• _Exercise requirements_:
Give back the records in full, with every line exactly as it was.

┌─ Record excerpts

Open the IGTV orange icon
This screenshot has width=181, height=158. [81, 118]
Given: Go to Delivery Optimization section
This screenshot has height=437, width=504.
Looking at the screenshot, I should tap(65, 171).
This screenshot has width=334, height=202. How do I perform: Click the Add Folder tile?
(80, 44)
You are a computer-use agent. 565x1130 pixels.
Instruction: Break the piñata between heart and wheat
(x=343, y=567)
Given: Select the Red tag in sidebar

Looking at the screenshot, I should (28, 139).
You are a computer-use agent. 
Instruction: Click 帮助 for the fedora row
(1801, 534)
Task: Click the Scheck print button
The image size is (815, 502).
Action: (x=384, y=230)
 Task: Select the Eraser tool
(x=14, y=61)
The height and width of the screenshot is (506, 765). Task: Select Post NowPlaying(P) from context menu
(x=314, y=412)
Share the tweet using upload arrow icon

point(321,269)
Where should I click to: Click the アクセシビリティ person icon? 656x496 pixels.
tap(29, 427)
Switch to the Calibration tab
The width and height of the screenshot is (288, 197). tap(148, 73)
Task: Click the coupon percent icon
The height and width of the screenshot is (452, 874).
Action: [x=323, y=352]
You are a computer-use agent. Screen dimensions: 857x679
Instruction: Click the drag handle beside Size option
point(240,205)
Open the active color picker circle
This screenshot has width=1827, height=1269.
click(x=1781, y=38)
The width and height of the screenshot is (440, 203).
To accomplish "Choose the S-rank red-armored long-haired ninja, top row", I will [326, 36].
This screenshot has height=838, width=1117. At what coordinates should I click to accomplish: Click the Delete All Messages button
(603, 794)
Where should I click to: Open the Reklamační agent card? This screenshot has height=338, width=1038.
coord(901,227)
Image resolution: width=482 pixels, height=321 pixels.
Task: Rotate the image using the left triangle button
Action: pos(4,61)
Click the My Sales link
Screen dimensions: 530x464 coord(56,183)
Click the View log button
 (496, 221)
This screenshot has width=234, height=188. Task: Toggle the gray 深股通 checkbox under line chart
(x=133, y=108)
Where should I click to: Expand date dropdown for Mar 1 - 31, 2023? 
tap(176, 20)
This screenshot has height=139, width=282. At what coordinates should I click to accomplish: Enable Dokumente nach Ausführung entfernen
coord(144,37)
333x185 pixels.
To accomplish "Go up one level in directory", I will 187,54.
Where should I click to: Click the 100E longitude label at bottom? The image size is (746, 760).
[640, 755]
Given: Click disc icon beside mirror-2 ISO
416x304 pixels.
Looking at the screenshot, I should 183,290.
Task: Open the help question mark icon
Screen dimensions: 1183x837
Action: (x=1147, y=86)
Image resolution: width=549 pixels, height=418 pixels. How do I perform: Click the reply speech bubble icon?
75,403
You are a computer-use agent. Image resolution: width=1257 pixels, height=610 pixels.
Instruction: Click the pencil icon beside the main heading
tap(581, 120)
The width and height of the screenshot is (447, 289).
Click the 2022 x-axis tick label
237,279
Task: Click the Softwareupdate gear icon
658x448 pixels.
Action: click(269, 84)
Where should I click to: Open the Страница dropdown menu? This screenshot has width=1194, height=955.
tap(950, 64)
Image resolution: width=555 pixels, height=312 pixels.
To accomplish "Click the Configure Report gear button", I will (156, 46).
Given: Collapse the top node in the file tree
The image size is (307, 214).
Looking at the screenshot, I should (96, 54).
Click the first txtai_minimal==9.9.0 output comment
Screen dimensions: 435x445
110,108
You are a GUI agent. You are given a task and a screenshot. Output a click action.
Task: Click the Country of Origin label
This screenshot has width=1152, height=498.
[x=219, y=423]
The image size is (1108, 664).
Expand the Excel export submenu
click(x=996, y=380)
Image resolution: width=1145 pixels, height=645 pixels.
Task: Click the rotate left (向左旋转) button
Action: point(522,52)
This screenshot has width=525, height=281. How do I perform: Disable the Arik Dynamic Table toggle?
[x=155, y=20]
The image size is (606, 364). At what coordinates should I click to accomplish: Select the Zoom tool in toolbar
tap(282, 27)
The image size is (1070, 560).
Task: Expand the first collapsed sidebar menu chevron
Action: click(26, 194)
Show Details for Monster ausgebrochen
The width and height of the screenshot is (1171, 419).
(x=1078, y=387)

└─

• _Task answer_:
Open the IGTV orange icon
This screenshot has width=181, height=158. [81, 118]
Given: Go to Delivery Optimization section
This screenshot has height=437, width=504.
Looking at the screenshot, I should tap(65, 171).
This screenshot has width=334, height=202. How do I perform: Click the Add Folder tile?
(80, 44)
You are a computer-use agent. 565x1130 pixels.
Instruction: Break the piñata between heart and wheat
(x=343, y=567)
Given: Select the Red tag in sidebar

Looking at the screenshot, I should (28, 139).
You are a computer-use agent. 
Instruction: Click 帮助 for the fedora row
(1801, 534)
Task: Click the Scheck print button
The image size is (815, 502).
Action: (x=384, y=230)
 Task: Select the Eraser tool
(x=14, y=61)
The height and width of the screenshot is (506, 765). Task: Select Post NowPlaying(P) from context menu
(x=314, y=412)
Share the tweet using upload arrow icon

point(321,269)
Where should I click to: Click the アクセシビリティ person icon? 656x496 pixels.
tap(29, 427)
Switch to the Calibration tab
The width and height of the screenshot is (288, 197). tap(148, 73)
Task: Click the coupon percent icon
The height and width of the screenshot is (452, 874).
Action: [x=323, y=352]
You are a computer-use agent. Screen dimensions: 857x679
Instruction: Click the drag handle beside Size option
point(240,205)
Open the active color picker circle
This screenshot has width=1827, height=1269.
click(x=1781, y=38)
The width and height of the screenshot is (440, 203).
To accomplish "Choose the S-rank red-armored long-haired ninja, top row", I will [326, 36].
This screenshot has height=838, width=1117. At what coordinates should I click to accomplish: Click the Delete All Messages button
(603, 794)
Where should I click to: Open the Reklamační agent card? This screenshot has height=338, width=1038.
coord(901,227)
Image resolution: width=482 pixels, height=321 pixels.
Task: Rotate the image using the left triangle button
Action: pos(4,61)
Click the My Sales link
Screen dimensions: 530x464 coord(56,183)
Click the View log button
 (496, 221)
This screenshot has width=234, height=188. Task: Toggle the gray 深股通 checkbox under line chart
(x=133, y=108)
Where should I click to: Expand date dropdown for Mar 1 - 31, 2023? 
tap(176, 20)
This screenshot has height=139, width=282. At what coordinates should I click to accomplish: Enable Dokumente nach Ausführung entfernen
coord(144,37)
333x185 pixels.
To accomplish "Go up one level in directory", I will 187,54.
Where should I click to: Click the 100E longitude label at bottom? The image size is (746, 760).
[640, 755]
Given: Click disc icon beside mirror-2 ISO
416x304 pixels.
Looking at the screenshot, I should 183,290.
Task: Open the help question mark icon
Screen dimensions: 1183x837
Action: (x=1147, y=86)
Image resolution: width=549 pixels, height=418 pixels. How do I perform: Click the reply speech bubble icon?
75,403
You are a computer-use agent. Image resolution: width=1257 pixels, height=610 pixels.
Instruction: Click the pencil icon beside the main heading
tap(581, 120)
The width and height of the screenshot is (447, 289).
Click the 2022 x-axis tick label
237,279
Task: Click the Softwareupdate gear icon
658x448 pixels.
Action: click(269, 84)
Where should I click to: Open the Страница dropdown menu? This screenshot has width=1194, height=955.
tap(950, 64)
Image resolution: width=555 pixels, height=312 pixels.
To accomplish "Click the Configure Report gear button", I will (156, 46).
Given: Collapse the top node in the file tree
The image size is (307, 214).
Looking at the screenshot, I should (96, 54).
Click the first txtai_minimal==9.9.0 output comment
Screen dimensions: 435x445
110,108
You are a GUI agent. You are given a task and a screenshot. Output a click action.
Task: Click the Country of Origin label
This screenshot has width=1152, height=498.
[x=219, y=423]
The image size is (1108, 664).
Expand the Excel export submenu
click(x=996, y=380)
Image resolution: width=1145 pixels, height=645 pixels.
Task: Click the rotate left (向左旋转) button
Action: point(522,52)
This screenshot has width=525, height=281. How do I perform: Disable the Arik Dynamic Table toggle?
[x=155, y=20]
The image size is (606, 364). At what coordinates should I click to accomplish: Select the Zoom tool in toolbar
tap(282, 27)
The image size is (1070, 560).
Task: Expand the first collapsed sidebar menu chevron
Action: click(26, 194)
Show Details for Monster ausgebrochen
The width and height of the screenshot is (1171, 419).
(x=1078, y=387)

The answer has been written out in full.